THE DATA below:

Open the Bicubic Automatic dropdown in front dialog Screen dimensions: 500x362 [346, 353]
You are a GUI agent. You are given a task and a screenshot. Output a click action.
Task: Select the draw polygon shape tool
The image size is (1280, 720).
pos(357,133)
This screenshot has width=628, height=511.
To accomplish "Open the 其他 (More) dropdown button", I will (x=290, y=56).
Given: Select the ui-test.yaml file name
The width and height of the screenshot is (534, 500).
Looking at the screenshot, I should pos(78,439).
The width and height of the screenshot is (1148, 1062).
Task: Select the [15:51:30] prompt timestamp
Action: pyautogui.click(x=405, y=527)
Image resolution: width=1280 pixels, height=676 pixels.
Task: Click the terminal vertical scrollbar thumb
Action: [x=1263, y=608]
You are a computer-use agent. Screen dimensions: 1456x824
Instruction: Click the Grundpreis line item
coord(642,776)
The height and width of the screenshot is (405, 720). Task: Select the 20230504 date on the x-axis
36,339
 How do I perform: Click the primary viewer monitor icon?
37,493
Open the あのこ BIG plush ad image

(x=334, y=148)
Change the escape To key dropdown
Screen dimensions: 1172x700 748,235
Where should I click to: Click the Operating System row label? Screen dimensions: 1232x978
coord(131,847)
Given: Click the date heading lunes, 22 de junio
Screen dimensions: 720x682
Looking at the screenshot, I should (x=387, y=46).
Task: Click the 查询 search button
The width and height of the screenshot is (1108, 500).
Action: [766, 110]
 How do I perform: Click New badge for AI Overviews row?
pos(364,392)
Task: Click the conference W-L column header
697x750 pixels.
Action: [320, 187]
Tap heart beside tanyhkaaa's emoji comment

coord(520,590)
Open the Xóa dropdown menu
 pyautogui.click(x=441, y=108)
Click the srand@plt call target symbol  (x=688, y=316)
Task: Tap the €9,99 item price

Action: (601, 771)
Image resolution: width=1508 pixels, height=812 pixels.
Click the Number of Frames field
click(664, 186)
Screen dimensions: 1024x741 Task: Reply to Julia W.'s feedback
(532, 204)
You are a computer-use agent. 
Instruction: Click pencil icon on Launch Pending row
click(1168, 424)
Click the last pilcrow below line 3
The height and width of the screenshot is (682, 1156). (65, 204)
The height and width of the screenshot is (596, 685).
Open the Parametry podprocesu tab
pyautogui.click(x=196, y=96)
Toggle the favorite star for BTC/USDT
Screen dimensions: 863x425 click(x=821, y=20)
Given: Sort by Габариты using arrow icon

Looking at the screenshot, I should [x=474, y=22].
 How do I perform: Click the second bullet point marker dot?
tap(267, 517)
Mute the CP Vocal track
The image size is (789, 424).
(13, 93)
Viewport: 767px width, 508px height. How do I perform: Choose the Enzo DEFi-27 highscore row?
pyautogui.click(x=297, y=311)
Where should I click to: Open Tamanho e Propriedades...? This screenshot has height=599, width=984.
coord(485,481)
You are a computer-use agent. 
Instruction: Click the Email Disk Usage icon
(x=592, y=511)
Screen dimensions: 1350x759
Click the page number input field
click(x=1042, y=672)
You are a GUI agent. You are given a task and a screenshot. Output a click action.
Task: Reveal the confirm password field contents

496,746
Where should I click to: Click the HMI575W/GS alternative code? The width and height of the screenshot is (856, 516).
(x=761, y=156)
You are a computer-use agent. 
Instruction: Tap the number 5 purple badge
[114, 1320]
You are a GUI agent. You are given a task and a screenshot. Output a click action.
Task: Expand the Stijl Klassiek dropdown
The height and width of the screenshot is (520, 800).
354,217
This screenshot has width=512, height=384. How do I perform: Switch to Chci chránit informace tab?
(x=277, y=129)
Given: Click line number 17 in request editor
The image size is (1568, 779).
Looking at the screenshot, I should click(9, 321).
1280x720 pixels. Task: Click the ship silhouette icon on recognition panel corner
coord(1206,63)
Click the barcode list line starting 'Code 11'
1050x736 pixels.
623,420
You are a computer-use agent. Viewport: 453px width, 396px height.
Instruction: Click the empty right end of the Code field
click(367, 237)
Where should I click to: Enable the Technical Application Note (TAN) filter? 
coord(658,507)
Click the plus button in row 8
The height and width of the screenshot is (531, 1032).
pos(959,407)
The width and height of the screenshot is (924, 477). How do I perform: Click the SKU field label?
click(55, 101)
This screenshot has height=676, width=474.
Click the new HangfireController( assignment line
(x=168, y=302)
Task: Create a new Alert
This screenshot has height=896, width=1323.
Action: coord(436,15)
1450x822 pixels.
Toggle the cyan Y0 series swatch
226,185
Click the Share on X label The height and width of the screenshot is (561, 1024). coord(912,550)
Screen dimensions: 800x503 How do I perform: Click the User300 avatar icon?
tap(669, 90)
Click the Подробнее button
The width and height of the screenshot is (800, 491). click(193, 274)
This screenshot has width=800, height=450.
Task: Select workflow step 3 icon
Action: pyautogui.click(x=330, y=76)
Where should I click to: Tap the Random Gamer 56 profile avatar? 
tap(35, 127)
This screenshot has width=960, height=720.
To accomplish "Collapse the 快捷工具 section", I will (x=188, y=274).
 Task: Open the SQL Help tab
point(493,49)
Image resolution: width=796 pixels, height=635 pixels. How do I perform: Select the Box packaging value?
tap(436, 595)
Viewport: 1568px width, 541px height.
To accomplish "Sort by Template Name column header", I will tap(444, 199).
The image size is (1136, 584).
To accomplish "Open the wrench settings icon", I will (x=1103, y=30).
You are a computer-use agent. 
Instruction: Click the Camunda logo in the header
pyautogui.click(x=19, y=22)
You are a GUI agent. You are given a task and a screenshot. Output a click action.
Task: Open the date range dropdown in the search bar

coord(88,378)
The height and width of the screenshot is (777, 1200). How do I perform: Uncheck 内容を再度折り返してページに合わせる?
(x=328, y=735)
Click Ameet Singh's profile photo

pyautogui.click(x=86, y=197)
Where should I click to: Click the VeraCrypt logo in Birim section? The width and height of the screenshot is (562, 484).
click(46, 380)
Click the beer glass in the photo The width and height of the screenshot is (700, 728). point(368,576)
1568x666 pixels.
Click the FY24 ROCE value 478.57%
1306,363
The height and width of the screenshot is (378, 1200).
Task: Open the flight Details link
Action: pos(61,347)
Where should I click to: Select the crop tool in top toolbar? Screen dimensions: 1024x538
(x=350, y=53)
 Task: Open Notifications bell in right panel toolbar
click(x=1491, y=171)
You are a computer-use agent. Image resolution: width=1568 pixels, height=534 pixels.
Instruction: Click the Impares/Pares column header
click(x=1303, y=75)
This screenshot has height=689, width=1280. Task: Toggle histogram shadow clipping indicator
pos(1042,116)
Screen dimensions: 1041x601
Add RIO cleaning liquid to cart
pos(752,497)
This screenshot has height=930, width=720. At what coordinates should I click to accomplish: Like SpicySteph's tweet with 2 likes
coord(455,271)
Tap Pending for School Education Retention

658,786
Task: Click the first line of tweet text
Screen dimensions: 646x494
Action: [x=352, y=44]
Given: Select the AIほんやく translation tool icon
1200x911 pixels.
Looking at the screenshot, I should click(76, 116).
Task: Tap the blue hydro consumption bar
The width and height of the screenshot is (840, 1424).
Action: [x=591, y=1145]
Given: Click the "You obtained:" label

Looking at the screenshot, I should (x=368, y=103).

End of THE DATA.

Using the entries above, return each line that includes the word "will".

• TASK RESULT:
To accomplish "Open the 其他 (More) dropdown button", I will (x=290, y=56).
To accomplish "Collapse the 快捷工具 section", I will (x=188, y=274).
To accomplish "Sort by Template Name column header", I will tap(444, 199).
To accomplish "Open the wrench settings icon", I will (x=1103, y=30).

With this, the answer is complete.